Un punto nevralgico, come hanno segnalato più volte gli uomini dell’intelligence, che gli insorti e i trafficanti di droga da un lato, i militari afghani e le forze dell’Isaf dall’altro, si contendono battaglia dopo battaglia.

Lo sanno bene i militari della Brigata Sassari che all’inizio dell’anno hanno combattuto per tre giorni di fila: 72 ore ininterrotte di scontri a fuoco, con i soldati della Nato ripetutamente attaccati con colpi d’arma da fuoco e razzi da un centinaio di talebani.

Anche gli alpini della Taurinense, a cui appartenevano i due militari uccisi oggi e i due feriti, hanno avuto il loro battesimo di fuoco poco dopo esser arrivati in Afghanistan, agli inizi di aprile, proprio a Bala Murghab: come benvenuto i talebani hanno sparato in 48 ore una decina di razzi verso la base senza riuscire a colpire i nostri soldati.

Nelle loro informative gli 007 hanno segnalato più volte i rischi a cui quotidianamente è sottoposta la provincia di Bagdish (quella dove si trova Bala Murghab), una delle zone più calde dell’intera regione ovest assieme alle province di Farah e Shindand, anche queste in passato teatro di scontri costati la vita ai militari italiani.

Una zona dove sono presenti diversi gruppi di trafficanti di droga e anche esponenti qaidisti fuggiti dal Waziristan, in Pakistan, dove è in atto un pressing dell’esercito pakistano e americano.

Molto a rischio, nei ‘warning’ dell’intelligence, viene indicata anche la strada che da Herat conduce alla base avanzata, quella dove oggi è avvenuto l’attentato: una mulattiera di montagna molto accidentata dove è facile nascondere sotto i sassi degli ordigni improvvisati. Gli uomini dei servizi, inoltre, avevano segnalato più volte come il rischio di un aumento degli attacchi con gli Ied (Improvvised explosion devices) fosse “altamente probabile”.

Nelle zone a ridosso del confine con il Turkmenistan e con l’Iran, ma anche nelle aree che confinano con le province meridionali dove i talebani sono meglio organizzati, si è infatti registrato un “crescente attivismo” degli insorti che non necessariamente hanno come obiettivo gli italiani.

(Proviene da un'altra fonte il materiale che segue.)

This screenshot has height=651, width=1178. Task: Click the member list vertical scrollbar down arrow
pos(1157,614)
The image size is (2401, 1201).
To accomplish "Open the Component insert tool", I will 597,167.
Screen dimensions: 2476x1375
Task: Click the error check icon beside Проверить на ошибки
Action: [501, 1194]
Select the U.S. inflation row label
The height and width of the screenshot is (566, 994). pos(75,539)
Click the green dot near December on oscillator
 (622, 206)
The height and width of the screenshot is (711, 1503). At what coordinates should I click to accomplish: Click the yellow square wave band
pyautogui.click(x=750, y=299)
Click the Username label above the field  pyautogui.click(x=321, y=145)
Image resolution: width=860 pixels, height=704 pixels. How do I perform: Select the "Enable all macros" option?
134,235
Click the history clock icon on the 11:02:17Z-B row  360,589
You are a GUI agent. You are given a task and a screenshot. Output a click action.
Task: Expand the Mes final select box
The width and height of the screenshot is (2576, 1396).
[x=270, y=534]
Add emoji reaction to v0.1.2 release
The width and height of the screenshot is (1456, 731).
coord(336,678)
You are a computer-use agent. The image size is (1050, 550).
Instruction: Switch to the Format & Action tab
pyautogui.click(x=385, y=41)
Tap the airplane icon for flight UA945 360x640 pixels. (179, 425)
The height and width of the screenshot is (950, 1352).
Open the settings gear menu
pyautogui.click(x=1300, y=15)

L’attacco di oggi viene anzi letto proprio in questo quadro: non un’azione mirata contro il nostro contingente bensì l’ennesimo tentativo degli insorti di colpire chiunque appoggi il governo locale e tenti di ripristinare condizioni minime di sicurezza nel paese. Una strategia, quella talebana, che va anche attribuita, secondo i servizi, alla necessità delle milizie che operano nel sud del paese, nell’Helmand in particolare, di sottrarsi all’offensiva americana.